» Set task
Update the entries below by changing "Stocks Master" to "Inventory Master" wherever it occurs, and leave everything else as it is.

» Data supplied

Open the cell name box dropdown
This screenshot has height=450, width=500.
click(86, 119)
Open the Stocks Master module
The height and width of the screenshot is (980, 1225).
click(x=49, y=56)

» Output of the task
Open the cell name box dropdown
This screenshot has height=450, width=500.
click(86, 119)
Open the Inventory Master module
The height and width of the screenshot is (980, 1225).
click(x=49, y=56)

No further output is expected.